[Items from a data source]
══════

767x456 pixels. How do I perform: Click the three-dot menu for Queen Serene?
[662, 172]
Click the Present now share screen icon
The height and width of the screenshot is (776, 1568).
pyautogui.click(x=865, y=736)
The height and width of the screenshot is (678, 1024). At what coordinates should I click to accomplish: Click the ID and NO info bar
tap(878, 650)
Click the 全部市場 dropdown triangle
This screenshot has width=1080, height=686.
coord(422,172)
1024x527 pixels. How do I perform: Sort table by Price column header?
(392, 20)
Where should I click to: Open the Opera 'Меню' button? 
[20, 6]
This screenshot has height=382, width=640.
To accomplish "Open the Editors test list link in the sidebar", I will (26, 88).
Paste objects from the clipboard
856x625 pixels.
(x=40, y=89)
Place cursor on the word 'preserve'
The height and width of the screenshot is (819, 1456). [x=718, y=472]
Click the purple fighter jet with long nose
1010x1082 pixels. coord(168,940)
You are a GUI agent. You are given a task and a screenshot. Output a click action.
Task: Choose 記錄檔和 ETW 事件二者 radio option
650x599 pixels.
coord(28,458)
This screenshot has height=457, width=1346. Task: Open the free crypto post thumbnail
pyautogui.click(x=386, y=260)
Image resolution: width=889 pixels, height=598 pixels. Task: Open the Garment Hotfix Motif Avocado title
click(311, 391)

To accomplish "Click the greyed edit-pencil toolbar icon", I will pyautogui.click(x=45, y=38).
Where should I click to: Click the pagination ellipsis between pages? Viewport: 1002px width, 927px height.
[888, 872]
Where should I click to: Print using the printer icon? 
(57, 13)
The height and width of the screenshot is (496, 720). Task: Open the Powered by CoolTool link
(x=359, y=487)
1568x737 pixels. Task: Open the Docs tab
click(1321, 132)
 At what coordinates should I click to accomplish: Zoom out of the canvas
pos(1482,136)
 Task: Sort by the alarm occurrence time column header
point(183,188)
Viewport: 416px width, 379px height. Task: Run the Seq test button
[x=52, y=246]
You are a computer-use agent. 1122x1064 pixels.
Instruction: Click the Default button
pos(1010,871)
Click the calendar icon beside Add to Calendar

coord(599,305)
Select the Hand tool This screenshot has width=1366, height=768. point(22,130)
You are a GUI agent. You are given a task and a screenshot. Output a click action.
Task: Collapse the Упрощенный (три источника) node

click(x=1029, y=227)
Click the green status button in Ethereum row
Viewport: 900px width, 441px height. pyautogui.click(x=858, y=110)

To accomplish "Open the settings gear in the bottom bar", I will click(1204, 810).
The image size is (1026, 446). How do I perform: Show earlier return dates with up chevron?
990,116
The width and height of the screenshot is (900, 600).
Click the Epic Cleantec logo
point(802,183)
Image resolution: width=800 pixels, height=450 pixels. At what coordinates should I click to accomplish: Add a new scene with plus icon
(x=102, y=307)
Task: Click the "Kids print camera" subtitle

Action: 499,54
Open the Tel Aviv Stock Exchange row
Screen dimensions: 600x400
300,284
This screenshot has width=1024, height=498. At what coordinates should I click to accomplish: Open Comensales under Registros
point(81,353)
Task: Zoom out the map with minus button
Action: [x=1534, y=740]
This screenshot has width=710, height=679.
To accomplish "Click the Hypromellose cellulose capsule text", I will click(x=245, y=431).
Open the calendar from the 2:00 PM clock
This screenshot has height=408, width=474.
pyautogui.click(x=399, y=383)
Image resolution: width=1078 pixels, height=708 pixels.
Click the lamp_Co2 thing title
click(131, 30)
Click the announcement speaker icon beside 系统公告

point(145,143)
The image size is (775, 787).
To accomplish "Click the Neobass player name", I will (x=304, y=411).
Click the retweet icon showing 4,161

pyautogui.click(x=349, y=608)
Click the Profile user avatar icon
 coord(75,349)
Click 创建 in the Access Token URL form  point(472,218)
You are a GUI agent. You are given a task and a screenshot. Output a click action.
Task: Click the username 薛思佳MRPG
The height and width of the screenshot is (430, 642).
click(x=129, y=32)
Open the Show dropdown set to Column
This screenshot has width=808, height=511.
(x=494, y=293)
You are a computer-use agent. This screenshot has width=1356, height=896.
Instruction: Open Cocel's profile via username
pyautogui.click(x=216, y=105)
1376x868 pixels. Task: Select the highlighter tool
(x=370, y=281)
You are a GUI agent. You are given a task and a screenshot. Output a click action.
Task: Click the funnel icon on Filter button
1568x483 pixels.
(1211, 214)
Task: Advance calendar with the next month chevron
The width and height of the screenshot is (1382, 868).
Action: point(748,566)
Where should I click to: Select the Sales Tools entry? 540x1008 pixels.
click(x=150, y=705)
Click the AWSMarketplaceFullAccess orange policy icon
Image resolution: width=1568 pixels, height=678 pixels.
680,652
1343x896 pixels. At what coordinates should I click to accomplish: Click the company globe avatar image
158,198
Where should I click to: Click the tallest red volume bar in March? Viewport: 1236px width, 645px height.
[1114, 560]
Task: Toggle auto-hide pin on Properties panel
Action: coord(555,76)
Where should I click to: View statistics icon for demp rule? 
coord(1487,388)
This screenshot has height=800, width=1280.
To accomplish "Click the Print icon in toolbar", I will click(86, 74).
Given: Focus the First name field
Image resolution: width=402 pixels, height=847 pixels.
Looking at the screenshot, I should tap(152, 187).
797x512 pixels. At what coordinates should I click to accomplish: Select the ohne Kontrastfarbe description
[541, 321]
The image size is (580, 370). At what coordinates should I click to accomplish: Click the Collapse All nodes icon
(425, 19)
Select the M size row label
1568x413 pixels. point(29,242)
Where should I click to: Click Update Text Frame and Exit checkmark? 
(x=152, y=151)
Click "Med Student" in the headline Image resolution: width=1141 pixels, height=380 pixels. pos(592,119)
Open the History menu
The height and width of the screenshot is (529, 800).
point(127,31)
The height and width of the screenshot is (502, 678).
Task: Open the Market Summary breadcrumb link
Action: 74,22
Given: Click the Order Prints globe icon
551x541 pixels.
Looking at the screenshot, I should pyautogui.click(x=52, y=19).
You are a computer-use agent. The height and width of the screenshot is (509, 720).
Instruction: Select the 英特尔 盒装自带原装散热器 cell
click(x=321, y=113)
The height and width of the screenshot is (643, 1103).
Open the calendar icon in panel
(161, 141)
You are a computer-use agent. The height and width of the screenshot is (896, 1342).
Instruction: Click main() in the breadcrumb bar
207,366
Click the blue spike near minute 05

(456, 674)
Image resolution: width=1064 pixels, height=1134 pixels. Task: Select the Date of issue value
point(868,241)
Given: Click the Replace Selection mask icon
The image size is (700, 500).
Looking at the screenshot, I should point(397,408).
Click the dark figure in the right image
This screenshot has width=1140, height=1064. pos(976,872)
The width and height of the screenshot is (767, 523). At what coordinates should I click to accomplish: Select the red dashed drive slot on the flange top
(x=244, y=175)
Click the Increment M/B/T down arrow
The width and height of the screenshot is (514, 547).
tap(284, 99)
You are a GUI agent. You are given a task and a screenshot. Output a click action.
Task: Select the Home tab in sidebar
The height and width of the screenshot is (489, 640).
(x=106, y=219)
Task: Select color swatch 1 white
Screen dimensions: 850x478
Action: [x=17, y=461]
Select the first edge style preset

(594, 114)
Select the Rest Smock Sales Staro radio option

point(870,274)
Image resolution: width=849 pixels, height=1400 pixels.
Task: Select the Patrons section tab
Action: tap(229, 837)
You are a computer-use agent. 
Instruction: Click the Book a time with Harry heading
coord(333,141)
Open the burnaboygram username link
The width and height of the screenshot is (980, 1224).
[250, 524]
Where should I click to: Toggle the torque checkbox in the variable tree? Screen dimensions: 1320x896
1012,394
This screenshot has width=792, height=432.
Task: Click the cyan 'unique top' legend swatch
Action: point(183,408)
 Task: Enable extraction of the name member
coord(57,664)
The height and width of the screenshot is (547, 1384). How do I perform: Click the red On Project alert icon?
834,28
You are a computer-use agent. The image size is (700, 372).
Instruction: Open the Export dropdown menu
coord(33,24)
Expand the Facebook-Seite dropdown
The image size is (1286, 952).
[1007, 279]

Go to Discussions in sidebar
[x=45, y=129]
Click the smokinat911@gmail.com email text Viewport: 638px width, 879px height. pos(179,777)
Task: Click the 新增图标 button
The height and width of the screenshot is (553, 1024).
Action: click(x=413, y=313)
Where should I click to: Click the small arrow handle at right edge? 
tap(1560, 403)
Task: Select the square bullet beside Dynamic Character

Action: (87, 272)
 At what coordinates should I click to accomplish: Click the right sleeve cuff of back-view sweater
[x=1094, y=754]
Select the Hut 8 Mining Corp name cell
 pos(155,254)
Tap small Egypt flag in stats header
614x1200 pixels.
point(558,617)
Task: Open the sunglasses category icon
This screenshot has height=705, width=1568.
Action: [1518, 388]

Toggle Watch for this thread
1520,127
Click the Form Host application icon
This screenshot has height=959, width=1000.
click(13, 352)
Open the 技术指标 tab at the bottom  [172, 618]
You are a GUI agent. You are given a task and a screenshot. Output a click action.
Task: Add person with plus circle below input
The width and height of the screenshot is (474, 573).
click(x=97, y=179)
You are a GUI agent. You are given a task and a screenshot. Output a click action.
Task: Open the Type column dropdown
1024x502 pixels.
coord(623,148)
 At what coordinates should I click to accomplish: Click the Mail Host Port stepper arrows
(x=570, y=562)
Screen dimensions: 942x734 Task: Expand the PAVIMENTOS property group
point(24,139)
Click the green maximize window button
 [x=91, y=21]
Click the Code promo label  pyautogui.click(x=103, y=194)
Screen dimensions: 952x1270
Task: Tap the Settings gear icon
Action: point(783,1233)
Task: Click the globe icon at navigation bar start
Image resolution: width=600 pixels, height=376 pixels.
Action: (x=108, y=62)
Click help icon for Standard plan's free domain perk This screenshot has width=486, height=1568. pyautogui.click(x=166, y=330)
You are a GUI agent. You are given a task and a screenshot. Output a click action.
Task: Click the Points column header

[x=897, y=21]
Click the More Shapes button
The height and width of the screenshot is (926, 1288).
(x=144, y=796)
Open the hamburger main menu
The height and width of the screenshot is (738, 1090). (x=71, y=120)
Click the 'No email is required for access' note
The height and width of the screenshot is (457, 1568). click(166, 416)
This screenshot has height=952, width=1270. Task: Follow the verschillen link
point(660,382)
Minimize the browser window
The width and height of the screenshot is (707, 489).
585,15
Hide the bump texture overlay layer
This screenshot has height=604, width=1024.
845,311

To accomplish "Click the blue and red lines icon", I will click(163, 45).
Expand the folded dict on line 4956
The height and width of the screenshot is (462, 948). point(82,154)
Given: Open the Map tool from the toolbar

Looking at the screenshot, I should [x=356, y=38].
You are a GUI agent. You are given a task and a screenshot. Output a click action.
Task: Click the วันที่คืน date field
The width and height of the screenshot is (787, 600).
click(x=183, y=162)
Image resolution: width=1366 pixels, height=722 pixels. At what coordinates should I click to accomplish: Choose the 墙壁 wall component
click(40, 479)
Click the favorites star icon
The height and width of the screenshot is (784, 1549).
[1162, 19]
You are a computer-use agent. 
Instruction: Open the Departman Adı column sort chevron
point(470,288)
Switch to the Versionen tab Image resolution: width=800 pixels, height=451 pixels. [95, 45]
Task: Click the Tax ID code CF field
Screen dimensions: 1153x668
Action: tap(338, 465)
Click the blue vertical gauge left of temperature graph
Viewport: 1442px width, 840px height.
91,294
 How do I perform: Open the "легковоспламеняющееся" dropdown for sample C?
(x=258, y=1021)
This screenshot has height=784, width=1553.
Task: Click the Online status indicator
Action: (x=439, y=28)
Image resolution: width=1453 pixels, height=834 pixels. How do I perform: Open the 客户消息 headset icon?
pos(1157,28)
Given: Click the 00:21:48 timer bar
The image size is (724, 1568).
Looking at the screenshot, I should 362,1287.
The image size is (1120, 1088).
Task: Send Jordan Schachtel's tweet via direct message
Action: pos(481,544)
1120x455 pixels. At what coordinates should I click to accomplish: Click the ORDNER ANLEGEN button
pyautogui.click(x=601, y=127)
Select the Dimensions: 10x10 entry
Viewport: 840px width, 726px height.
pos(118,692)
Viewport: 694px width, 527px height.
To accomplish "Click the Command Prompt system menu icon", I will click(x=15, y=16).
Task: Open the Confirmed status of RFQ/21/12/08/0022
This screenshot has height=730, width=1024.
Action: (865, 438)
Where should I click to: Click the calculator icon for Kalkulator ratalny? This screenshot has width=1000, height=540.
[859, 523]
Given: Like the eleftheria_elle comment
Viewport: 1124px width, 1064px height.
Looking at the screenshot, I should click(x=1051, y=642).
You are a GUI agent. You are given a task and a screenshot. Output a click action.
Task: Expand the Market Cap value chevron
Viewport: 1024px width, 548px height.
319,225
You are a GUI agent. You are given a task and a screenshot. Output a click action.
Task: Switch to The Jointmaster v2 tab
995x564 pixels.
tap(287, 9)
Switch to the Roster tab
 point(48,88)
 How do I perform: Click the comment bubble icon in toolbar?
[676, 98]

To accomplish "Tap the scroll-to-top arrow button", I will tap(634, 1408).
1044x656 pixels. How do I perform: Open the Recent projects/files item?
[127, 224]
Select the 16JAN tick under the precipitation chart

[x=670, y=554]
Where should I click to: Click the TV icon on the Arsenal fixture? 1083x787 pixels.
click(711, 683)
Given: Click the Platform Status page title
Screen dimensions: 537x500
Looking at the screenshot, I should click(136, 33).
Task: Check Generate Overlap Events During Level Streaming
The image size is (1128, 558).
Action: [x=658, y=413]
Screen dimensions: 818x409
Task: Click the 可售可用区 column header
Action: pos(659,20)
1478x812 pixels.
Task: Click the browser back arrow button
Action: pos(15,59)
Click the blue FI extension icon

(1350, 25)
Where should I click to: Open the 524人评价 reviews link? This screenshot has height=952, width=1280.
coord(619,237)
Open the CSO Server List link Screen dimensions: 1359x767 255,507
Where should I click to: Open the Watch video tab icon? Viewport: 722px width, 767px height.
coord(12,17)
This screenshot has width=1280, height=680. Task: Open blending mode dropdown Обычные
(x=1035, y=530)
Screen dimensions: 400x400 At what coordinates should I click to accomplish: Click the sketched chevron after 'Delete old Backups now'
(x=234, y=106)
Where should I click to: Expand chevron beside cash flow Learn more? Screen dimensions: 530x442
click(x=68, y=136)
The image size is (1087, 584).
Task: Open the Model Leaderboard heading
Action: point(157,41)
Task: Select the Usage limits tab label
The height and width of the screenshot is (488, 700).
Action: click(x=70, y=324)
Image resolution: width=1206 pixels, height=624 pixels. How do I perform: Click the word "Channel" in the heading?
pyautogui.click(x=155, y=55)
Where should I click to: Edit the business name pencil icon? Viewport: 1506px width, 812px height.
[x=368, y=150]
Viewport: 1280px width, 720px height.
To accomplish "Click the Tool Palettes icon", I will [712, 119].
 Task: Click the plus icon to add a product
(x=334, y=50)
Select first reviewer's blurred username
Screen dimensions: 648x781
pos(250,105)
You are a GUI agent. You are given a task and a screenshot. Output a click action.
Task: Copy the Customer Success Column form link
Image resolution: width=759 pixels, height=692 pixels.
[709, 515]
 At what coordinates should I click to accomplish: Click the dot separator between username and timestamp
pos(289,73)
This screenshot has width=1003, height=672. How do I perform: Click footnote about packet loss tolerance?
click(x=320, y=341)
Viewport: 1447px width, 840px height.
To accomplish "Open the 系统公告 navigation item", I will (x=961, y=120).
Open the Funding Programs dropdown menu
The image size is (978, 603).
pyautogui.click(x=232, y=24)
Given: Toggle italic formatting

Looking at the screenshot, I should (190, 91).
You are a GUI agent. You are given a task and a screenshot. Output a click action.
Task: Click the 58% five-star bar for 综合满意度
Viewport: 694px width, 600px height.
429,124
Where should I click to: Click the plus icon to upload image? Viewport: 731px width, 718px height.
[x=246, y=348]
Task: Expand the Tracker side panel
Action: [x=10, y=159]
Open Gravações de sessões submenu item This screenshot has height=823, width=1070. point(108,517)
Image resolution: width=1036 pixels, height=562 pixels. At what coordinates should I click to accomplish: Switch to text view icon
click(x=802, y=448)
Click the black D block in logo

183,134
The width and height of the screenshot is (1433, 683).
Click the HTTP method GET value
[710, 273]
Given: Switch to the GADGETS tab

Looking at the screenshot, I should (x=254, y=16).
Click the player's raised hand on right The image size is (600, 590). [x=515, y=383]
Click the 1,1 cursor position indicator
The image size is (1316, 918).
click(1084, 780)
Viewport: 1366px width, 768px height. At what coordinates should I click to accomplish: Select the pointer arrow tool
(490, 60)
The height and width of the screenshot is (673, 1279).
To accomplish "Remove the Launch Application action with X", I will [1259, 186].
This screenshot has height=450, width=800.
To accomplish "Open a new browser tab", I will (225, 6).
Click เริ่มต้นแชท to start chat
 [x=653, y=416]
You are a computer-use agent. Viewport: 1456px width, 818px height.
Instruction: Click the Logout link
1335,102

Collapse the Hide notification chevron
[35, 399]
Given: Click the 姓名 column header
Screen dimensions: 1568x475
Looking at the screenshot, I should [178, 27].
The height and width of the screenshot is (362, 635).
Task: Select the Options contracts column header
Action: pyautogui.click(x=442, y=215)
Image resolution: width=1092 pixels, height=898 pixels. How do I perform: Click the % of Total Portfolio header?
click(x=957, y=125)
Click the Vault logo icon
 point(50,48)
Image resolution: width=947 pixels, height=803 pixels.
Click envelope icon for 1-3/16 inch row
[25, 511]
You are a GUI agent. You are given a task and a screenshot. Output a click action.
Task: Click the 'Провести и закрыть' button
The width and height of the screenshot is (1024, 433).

══════

_Work instruction_:
Retype exactly, and only, the lines above from the one where "Task: Select the Home tab in sidebar" occurs up to and including the one where "Open the burnaboygram username link" occurs.

_Answer box_:
Task: Select the Home tab in sidebar
The height and width of the screenshot is (489, 640).
(x=106, y=219)
Task: Select color swatch 1 white
Screen dimensions: 850x478
Action: [x=17, y=461]
Select the first edge style preset

(594, 114)
Select the Rest Smock Sales Staro radio option

point(870,274)
Image resolution: width=849 pixels, height=1400 pixels.
Task: Select the Patrons section tab
Action: tap(229, 837)
You are a computer-use agent. 
Instruction: Click the Book a time with Harry heading
coord(333,141)
Open the burnaboygram username link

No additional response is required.